ライカほどではありませんが、結構なお値段です。
おさぴーも、カメラとレンズを何台か手放し(いわゆるドナドナですね)、それでも足りない分は追い金を用意して購入しました。
ですが、価格に対してネガティブな気持ちはありません。
(もちろん、私の懐事情だけで言えば「うっ…」ですが )
いまの富士フイルムのカメラ、値段が上がっても売れている
GFX100RFだけの話ではありません。
たとえば富士フイルムの X100VI。

前機種よりかなり価格が上がったのに世界的に売れて、日本では長く品薄が続いています。
私が持っている X-E4 も、発売後すぐ完売して、中古市場でプレミア価格がつく時期がありました。
ここだけ見ると、こう言いたくなる気持ちも分かります。
「高すぎる」
「富士はぼったくりじゃないの?」
「この作りなら、もっと安くできるはず」
実際、そういう声もよく聞きます。
でも私は「値段が上がった」より先に、別のことを考えました
それは、**“よいものを作り続けるには、継続できる利益が要る”**ということです。
以前の富士フイルムは、どちらかと言うと
「単価を下げてシェアを取りに行く」
「たくさん作って、たくさん売って成り立たせる」
そんな雰囲気が強かった時期がありました。
でも、今は違う。
少ない台数でも成立する体制に舵を切っている。
私はそう感じています。
何十万台売ってようやく採算が取れる、という世界から、
数千台規模でも利益が出る世界へ。
これは、カメラに限らず、ものづくりが長く生き残るためには必要な転換だと思います。
安く作って安く売って、利益が出ずに消えていった“良いもの”を、私たちはいくつも見てきましたから。
「安ければハッピー」は、もう終わっている
おさぴーは、安いことを否定したいわけではありません。
生活が苦しい人がいることも、よく分かっています。
でも一方で、世界は確実にこうなってきています。
“本当に良いもの”には、きちんと対価を払う。
そして、その対価が次の開発と品質を支える。
富士フイルムは、最初から日本だけを見ていません。
販売の中心は世界で、製品は世界中の評価と目線で鍛えられていく。
だからこそ、値付けも「国内の感覚だけ」では決められない。
これは現実として、受け止めた方がいいと思うのです。
これはカメラの話であり、
同時におさぴーも携わってきた商売の話でもあります。
反論が来るのも分かっています。
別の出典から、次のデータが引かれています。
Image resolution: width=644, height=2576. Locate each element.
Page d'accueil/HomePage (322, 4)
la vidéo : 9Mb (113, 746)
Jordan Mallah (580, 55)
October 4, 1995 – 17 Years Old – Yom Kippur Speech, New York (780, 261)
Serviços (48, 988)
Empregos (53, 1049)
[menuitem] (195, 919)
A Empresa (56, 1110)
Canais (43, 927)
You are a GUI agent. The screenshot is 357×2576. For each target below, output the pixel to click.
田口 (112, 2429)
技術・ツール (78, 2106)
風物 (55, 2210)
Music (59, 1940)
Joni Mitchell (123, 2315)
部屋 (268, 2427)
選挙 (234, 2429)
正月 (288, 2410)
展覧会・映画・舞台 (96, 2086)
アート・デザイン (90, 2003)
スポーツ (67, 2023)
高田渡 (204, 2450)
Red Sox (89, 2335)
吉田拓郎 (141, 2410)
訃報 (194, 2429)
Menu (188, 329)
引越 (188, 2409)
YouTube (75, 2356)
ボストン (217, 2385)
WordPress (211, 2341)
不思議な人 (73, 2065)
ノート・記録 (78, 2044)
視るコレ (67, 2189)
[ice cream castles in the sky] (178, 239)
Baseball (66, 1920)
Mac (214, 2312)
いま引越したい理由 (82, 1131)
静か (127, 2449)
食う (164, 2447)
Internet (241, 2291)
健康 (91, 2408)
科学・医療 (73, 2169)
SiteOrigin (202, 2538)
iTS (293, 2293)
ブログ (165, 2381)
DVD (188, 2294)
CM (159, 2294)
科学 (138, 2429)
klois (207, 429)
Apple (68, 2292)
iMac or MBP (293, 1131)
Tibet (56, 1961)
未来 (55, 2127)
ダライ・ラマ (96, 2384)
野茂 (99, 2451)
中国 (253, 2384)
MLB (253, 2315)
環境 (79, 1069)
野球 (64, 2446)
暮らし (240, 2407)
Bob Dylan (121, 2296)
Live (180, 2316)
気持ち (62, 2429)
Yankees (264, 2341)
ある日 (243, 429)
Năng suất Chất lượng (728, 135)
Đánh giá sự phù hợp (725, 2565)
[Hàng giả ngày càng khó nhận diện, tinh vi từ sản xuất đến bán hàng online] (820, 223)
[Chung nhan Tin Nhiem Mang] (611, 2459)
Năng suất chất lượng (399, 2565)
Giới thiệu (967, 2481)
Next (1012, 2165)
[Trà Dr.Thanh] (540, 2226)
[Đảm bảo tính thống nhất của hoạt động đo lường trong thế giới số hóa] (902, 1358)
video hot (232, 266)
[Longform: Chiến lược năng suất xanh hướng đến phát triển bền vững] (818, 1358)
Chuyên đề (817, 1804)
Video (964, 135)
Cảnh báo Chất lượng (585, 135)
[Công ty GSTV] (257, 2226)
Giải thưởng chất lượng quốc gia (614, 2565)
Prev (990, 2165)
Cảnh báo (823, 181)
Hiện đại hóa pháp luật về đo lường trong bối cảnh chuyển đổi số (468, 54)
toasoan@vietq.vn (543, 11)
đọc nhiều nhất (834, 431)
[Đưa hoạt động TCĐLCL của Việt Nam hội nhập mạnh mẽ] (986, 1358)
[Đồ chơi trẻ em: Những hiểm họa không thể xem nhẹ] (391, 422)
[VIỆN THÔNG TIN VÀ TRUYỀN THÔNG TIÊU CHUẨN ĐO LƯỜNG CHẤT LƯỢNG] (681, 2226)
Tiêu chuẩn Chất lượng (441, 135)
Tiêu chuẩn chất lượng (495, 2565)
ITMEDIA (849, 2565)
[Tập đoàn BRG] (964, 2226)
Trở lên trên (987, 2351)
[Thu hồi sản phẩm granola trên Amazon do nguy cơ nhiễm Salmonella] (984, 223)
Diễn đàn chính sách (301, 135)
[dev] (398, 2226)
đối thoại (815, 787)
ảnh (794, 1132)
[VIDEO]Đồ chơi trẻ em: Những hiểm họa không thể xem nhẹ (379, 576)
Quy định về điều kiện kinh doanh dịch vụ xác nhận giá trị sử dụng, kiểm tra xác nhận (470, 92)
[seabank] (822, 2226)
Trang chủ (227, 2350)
それでも言いたい
たぶん、こういうことを書くと、
「お金を出せる人はいいよね」
「勝手なこと言うなよ」
そう言われるかもしれません。
でも、これは決して“自慢”の話ではなく、これからの時代の現実の話です。
メーカーも小売も、そして私たち消費者も、
「安さ一択」だけで回る世界ではなくなってきた。
当たり前のことが当たり前になる——
そんな時代が来ているんだと思います。
日本でも「本当に良いもの」に正しく払える空気が増えたら
日本でも、本当に良いものには、きちんと対価を支払う。
それが当たり前になっていったらいいなぁ、と私は思っています。
それは結果的に、作り手も買い手も、長く幸せになれる方向だと思うからです。
今日もブログお読みいただき、ありがとうございます。